À Bruxelles, dans l’écrin lumineux de La Verrière – Fondation Hermès, s’ouvre « Antre », une exposition aussi intime que foisonnante qui permet de découvrir la force du trait de Pélagie Gbaguidi, de rendre hommage à Hessie et de brûler face au génie du collectif Aygo.
Quand on entre, sans mauvais jeu de mot, dans l’Antre, nous sommes saisis par les couleurs qui éclatent. Au centre (c’est notre première perception) se trouve du mobilier à l’allure psychédélique. Sur les murs, des peintures au trait laissent voir leur mouvement. Mais si nous commençons à regarder au-delà de notre premier regard, nous voyons que cette homophonie avec « entre » résonne comme une invitation à pénétrer au cœur des échos et des cavités que nous portons en nous.

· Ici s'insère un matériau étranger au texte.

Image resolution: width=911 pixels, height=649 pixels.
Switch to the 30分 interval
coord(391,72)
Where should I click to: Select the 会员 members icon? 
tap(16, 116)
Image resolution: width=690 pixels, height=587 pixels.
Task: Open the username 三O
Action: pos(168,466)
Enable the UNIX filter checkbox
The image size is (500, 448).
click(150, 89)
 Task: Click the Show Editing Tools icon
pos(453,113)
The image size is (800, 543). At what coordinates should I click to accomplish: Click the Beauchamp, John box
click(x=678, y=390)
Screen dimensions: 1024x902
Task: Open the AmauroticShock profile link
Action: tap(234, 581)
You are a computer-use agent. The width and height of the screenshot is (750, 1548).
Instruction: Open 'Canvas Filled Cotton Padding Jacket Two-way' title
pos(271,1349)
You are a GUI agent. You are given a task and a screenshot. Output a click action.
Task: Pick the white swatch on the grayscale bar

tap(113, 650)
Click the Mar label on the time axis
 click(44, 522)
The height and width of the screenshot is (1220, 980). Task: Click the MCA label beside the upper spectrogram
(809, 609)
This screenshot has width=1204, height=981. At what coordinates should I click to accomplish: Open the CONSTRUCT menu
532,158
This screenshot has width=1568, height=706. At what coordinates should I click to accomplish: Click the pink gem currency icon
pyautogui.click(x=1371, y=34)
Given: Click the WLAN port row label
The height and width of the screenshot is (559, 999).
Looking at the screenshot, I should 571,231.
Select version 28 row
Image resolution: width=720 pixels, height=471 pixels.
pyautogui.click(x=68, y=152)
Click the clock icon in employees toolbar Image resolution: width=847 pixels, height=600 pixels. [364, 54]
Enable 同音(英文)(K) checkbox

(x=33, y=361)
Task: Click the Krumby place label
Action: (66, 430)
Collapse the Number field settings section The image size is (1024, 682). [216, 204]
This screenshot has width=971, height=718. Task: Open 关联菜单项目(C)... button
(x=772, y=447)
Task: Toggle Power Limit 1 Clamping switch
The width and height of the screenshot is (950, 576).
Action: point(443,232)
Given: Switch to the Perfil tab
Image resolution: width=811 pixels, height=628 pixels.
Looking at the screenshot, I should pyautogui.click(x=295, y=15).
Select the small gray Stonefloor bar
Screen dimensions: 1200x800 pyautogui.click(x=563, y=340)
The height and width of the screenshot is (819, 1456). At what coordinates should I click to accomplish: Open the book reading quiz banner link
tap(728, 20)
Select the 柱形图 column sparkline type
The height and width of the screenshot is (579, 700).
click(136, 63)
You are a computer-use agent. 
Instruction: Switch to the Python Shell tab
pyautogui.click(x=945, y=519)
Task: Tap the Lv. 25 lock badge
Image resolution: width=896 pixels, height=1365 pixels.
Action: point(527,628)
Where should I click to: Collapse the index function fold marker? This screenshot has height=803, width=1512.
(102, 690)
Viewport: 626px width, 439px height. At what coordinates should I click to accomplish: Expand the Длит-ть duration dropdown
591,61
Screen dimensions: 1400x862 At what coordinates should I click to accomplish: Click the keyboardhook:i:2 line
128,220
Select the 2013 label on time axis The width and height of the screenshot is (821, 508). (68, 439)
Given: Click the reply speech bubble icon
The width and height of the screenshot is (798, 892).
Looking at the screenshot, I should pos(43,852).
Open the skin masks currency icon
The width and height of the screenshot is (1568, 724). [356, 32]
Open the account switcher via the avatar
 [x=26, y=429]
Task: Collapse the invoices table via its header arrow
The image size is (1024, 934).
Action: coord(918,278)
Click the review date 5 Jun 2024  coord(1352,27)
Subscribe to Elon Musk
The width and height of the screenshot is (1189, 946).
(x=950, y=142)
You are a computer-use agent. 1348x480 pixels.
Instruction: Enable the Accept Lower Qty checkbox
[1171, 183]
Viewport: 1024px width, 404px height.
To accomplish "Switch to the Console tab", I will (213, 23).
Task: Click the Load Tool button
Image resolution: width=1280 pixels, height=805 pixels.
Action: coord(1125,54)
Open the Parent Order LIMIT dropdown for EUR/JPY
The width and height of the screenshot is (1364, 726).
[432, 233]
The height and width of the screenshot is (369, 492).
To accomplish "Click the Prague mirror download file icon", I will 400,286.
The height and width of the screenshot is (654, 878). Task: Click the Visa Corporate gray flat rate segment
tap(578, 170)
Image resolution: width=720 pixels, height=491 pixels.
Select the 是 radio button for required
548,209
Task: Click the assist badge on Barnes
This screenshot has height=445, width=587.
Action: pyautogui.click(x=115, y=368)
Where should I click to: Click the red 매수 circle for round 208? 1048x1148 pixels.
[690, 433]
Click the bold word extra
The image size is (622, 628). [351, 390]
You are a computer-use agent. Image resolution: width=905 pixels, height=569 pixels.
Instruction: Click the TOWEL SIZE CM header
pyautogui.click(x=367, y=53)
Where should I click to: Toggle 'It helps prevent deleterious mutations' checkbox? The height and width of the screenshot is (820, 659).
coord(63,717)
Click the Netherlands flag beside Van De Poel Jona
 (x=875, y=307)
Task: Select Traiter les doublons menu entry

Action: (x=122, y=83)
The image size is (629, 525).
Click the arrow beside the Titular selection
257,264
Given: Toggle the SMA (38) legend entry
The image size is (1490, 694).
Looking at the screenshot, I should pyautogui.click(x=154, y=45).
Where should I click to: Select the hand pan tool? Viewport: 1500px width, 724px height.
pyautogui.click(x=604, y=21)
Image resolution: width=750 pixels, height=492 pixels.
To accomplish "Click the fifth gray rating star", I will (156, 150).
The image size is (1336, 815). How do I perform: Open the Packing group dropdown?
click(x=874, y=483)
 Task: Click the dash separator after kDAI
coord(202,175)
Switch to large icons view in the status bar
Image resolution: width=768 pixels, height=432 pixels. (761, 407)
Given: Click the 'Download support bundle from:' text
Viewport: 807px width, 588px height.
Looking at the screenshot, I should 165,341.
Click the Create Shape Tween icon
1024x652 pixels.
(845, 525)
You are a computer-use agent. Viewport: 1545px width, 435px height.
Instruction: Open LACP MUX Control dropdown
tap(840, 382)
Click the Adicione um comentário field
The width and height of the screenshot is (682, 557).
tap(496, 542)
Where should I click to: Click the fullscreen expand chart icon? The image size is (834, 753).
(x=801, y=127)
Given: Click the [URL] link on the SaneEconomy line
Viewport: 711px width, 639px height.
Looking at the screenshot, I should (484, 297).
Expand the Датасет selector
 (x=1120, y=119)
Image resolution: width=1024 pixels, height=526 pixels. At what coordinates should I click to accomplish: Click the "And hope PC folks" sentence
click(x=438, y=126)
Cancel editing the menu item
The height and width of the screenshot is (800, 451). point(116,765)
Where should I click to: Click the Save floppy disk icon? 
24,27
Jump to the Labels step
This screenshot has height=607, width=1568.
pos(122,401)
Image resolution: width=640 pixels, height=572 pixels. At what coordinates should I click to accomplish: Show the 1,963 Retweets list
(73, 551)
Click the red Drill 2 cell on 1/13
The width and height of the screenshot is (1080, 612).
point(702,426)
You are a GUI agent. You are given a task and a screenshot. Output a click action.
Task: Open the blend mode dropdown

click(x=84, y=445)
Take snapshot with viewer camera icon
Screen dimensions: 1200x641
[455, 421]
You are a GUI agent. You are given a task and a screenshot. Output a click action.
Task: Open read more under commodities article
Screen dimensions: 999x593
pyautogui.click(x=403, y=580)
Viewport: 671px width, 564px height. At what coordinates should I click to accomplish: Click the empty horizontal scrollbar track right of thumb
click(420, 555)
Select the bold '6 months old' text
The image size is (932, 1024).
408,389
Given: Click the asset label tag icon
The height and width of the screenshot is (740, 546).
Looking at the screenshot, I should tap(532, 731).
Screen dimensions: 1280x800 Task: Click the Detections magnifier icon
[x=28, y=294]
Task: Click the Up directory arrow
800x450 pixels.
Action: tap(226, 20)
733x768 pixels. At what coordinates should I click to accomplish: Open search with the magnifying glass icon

Dans cette exposition, l’écriture devient un objet plastique, une mémoire vivante, parfois fragile, que l’on cherche à restituer. Joël Riff, commissaire des expositions depuis 2022, nous confie le choc qu’il a ressenti face aux peintures et dessins de Pélagie Gbaguidi : « Une évidence graphique », dit-il, décrivant l’impact immédiat et puissant de ses œuvres.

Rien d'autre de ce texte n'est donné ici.